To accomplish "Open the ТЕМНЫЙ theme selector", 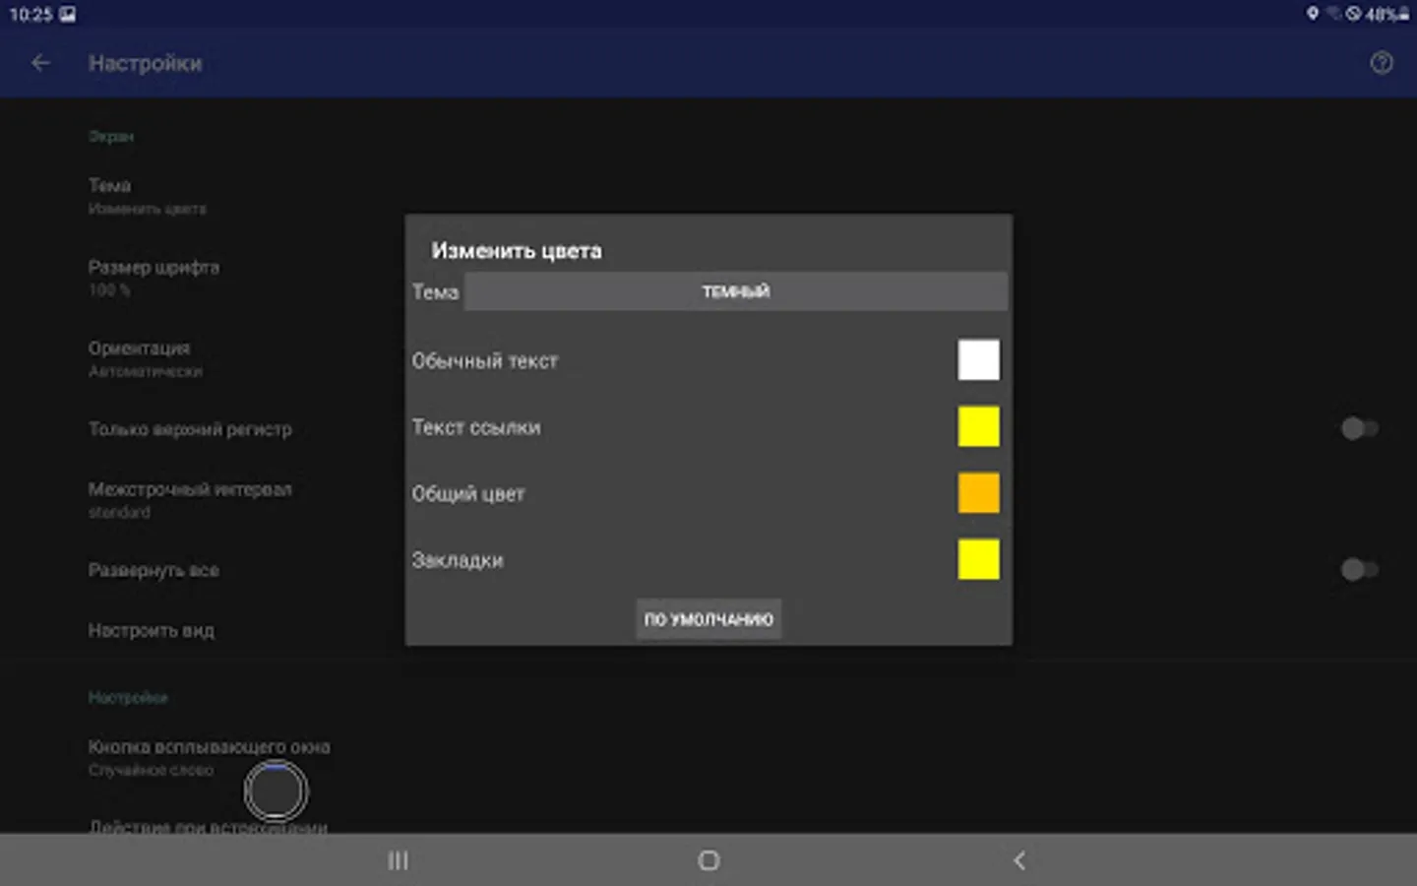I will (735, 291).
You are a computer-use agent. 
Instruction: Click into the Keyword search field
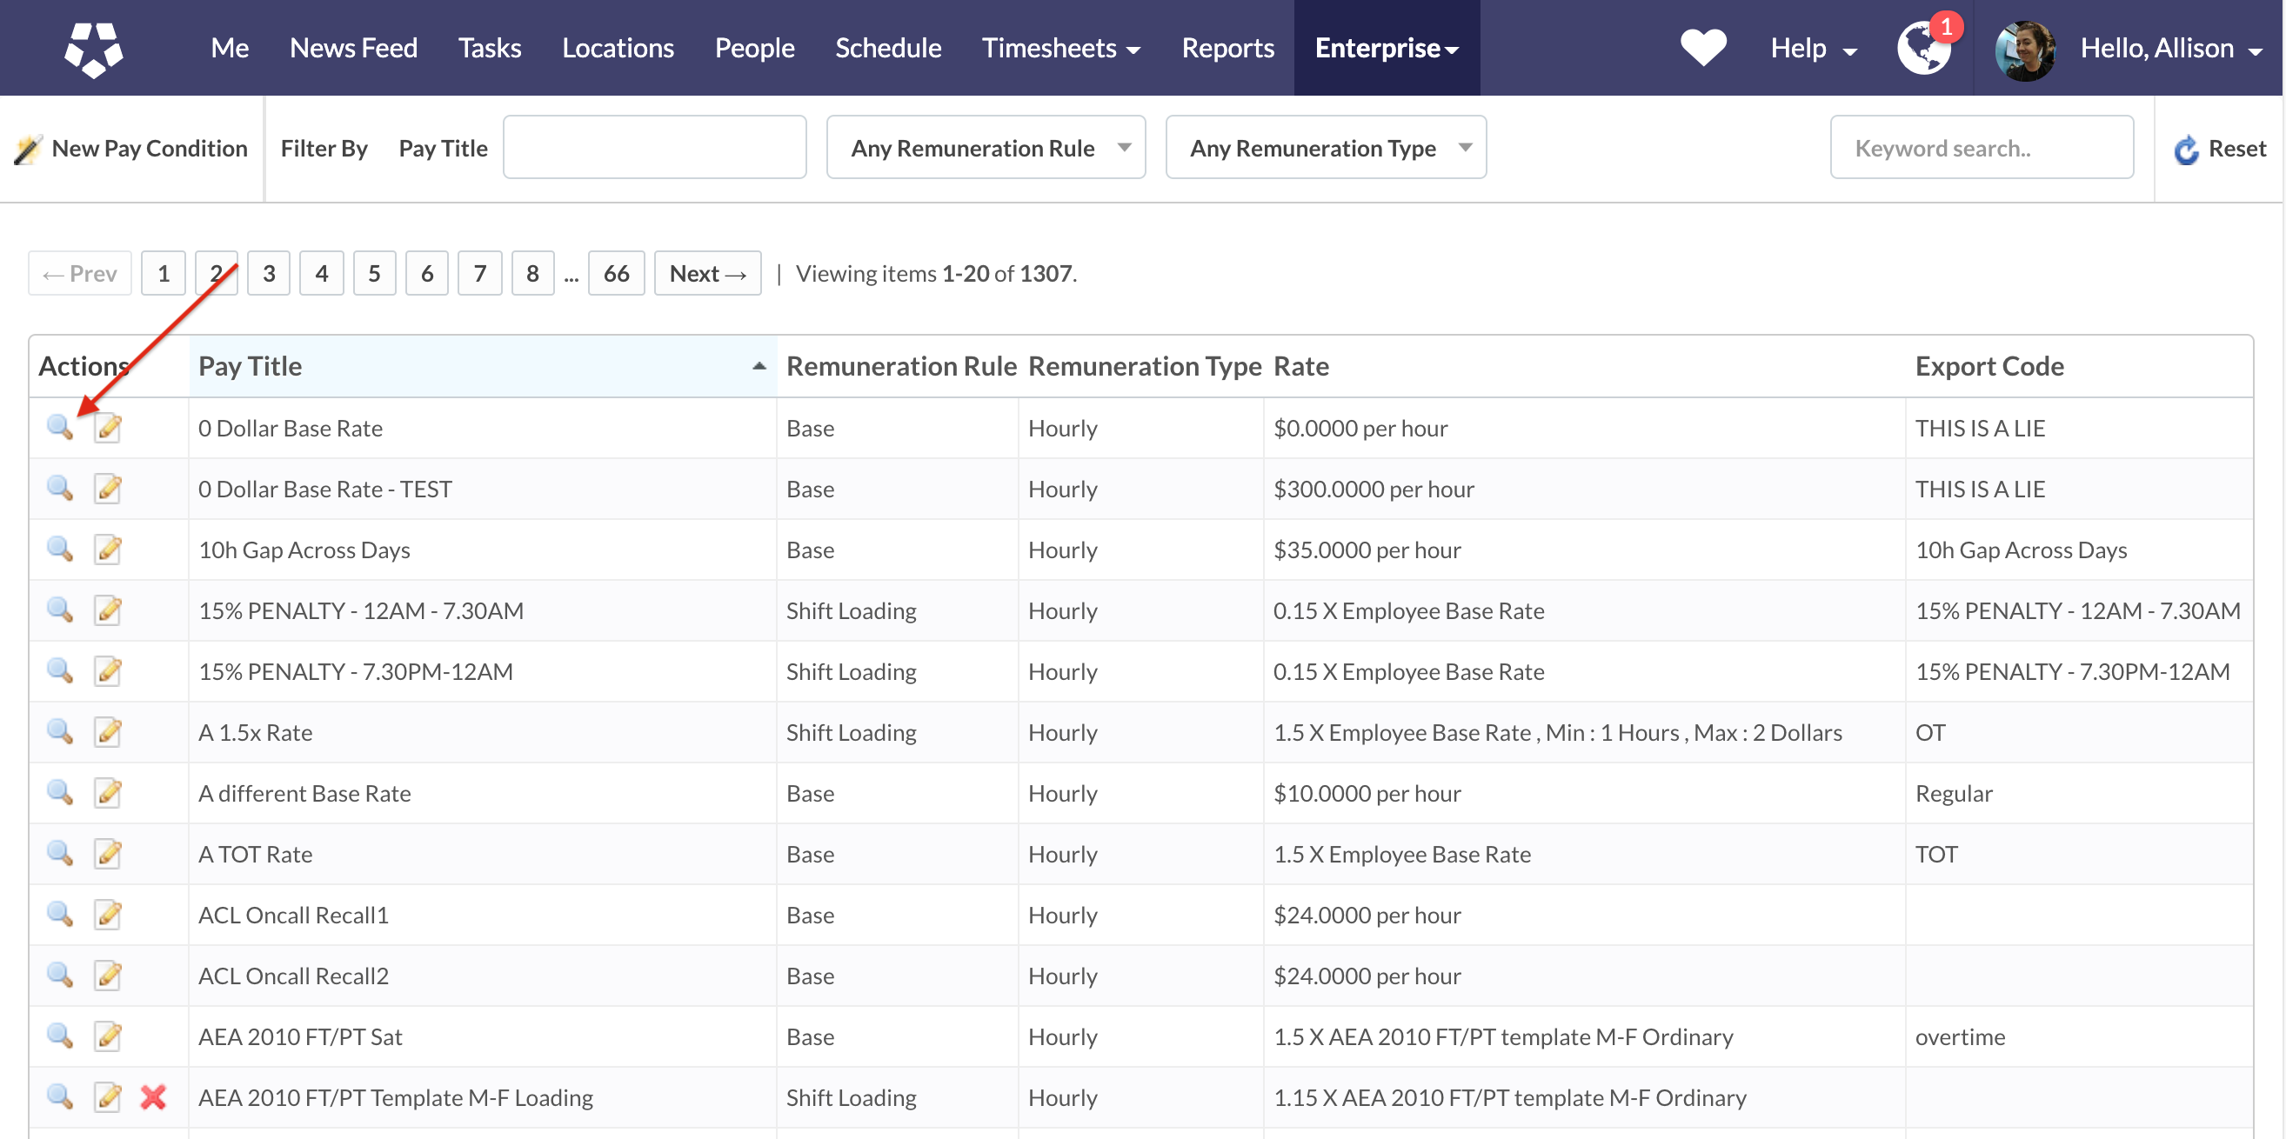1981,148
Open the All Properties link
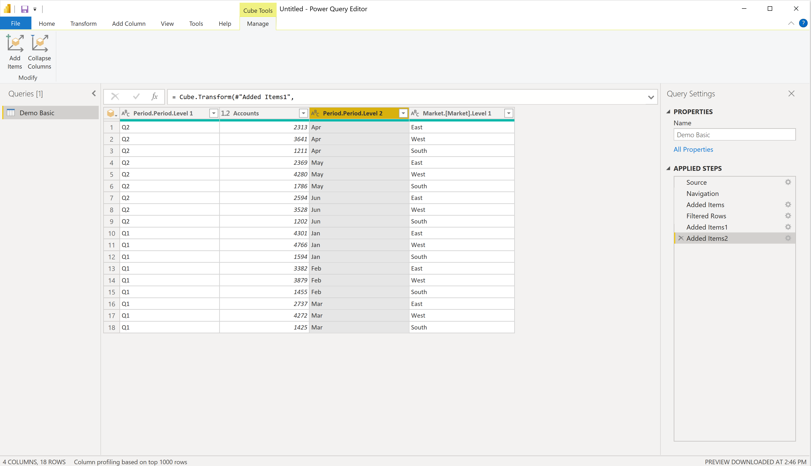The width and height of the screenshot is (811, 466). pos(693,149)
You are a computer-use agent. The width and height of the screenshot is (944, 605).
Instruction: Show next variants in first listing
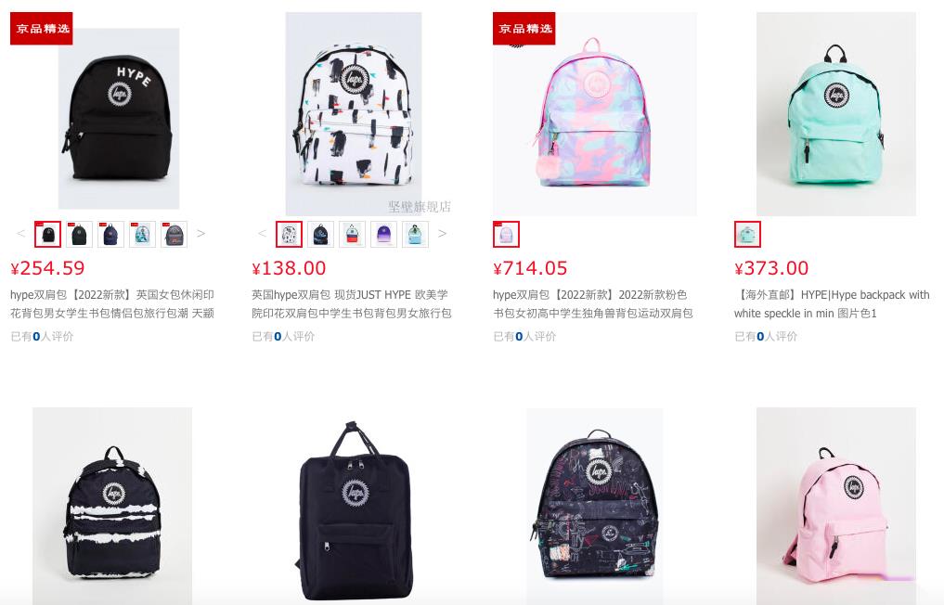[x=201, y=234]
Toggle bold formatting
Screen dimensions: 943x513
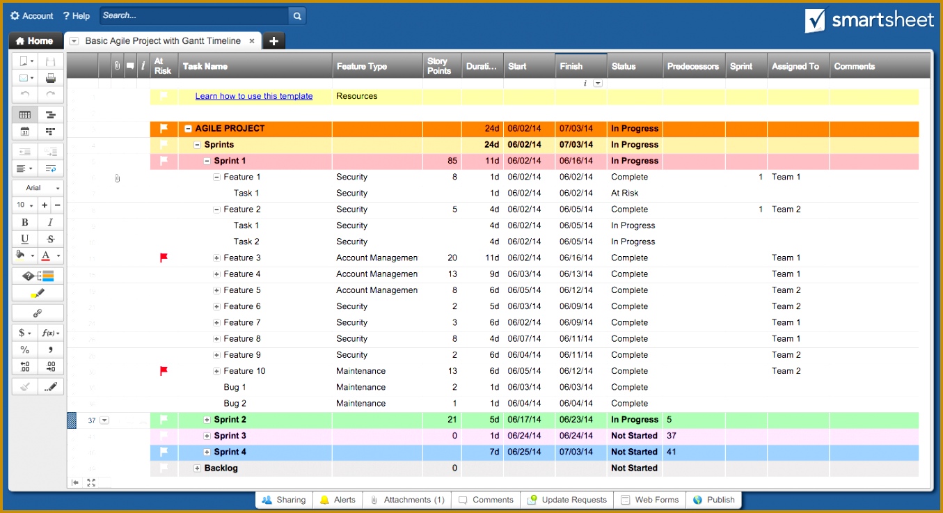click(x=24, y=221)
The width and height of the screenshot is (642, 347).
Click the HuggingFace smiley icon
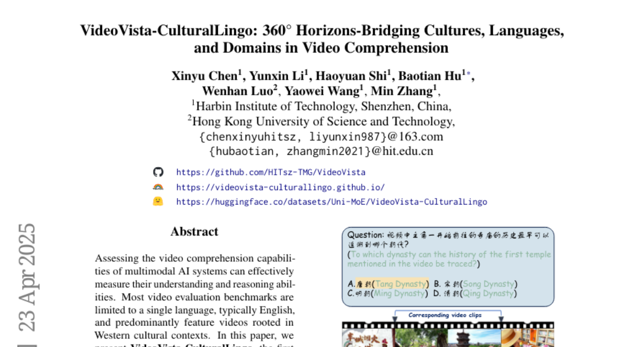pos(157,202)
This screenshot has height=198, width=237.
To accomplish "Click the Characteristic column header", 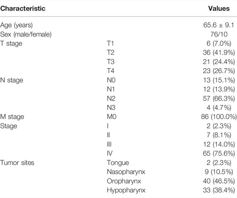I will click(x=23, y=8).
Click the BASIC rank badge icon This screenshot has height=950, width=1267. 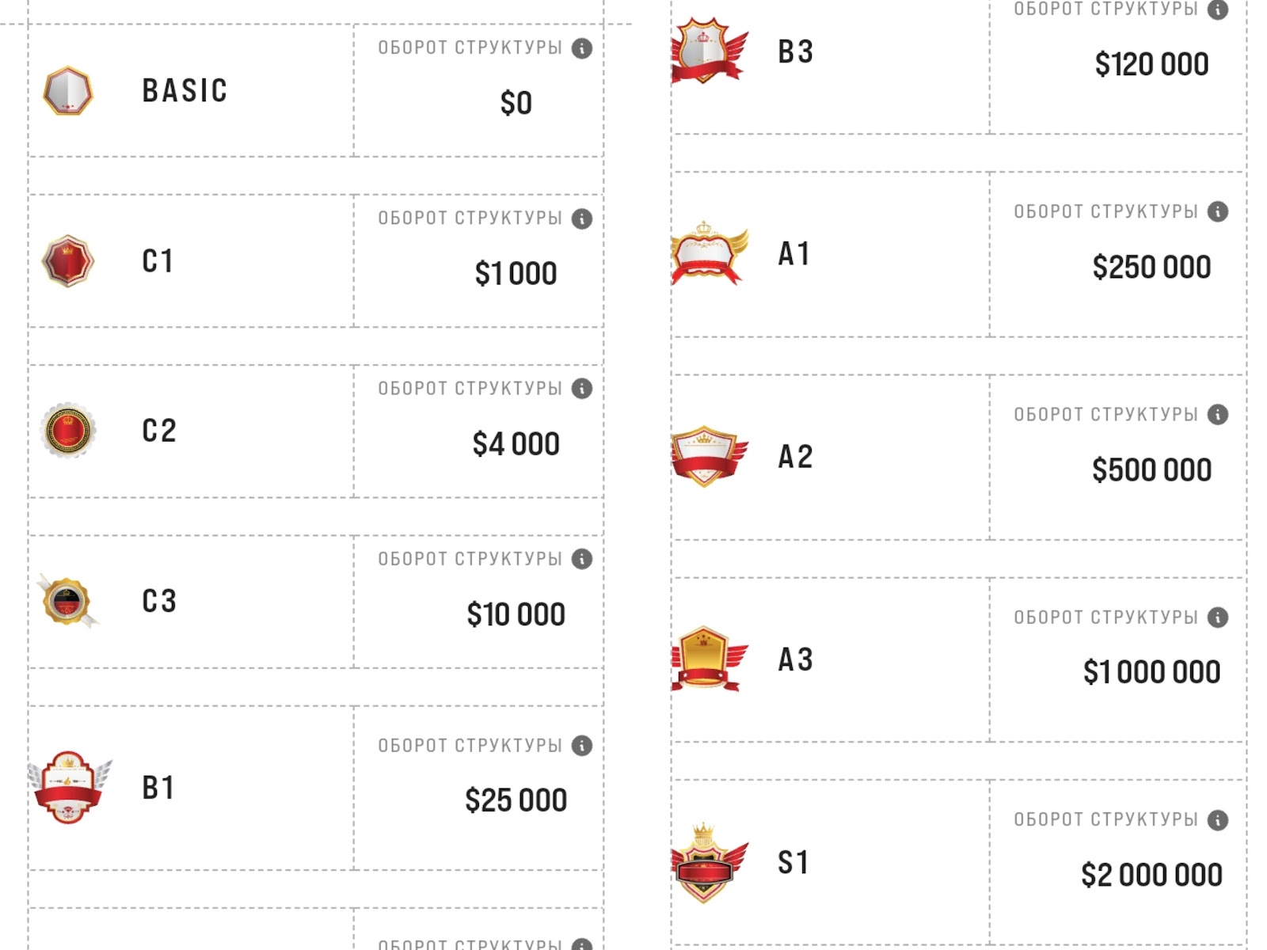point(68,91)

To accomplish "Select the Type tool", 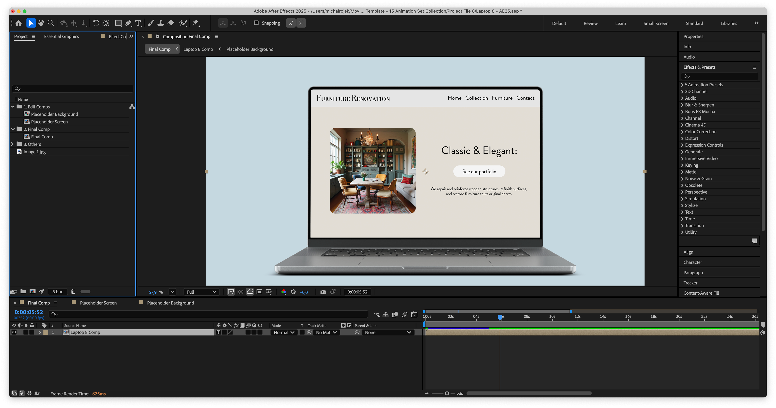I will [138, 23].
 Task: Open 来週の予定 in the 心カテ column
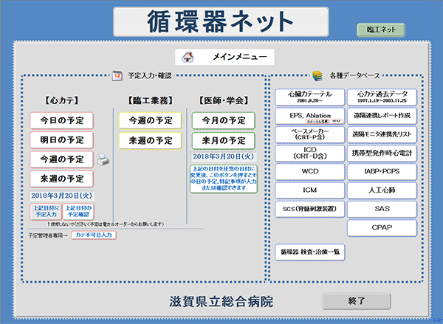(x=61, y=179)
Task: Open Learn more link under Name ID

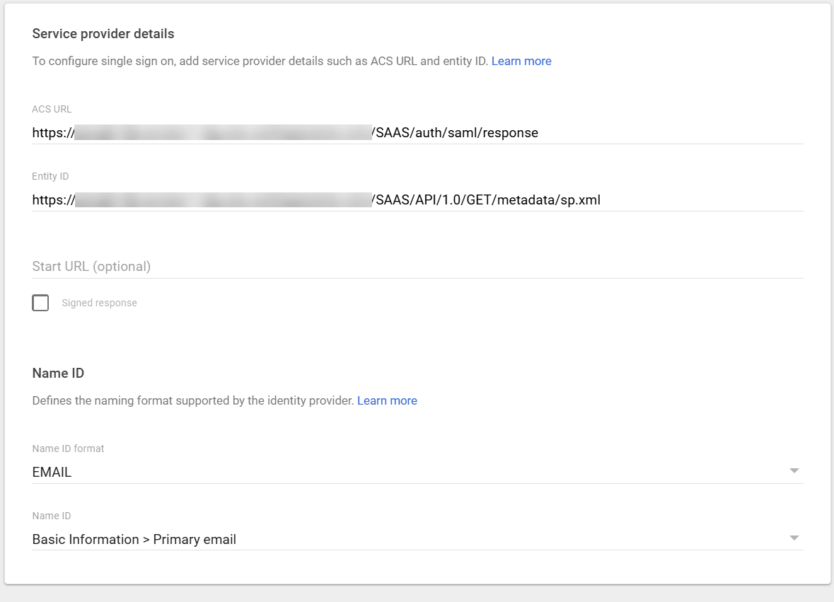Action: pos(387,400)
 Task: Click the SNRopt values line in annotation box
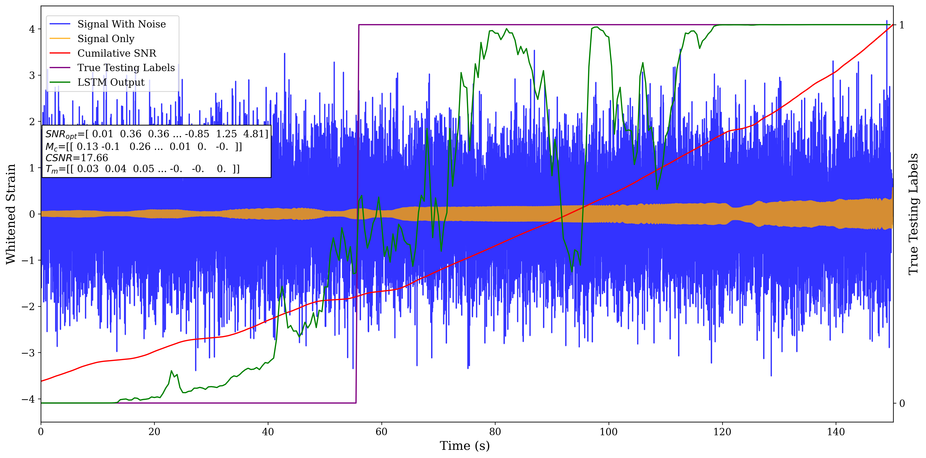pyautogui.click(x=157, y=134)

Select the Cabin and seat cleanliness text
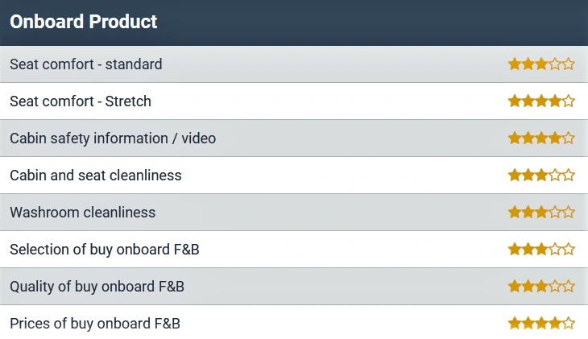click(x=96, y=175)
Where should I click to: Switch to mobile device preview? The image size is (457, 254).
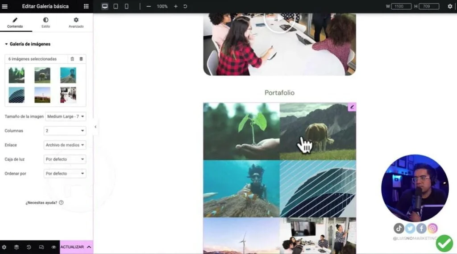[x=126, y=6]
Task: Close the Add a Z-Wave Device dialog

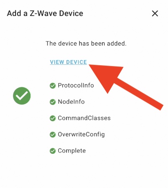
^^^^^^^^
*What this task involves*
Starting at the line that contains "Task: Click the" and continuing through the end of the items, convert each line into a JSON list of strings, one string per line. Omit blank lines and leave the pictures out.

*Answer to this problem*
[
  " Task: Click the SNRopt values line in annotation box",
  "pyautogui.click(x=157, y=134)",
  "Select the Cabin and seat cleanliness text",
  "click(x=96, y=175)",
  "Where should I click to: Switch to mobile device preview? The image size is (457, 254).",
  "[x=126, y=6]",
  "Task: Close the Add a Z-Wave Device dialog"
]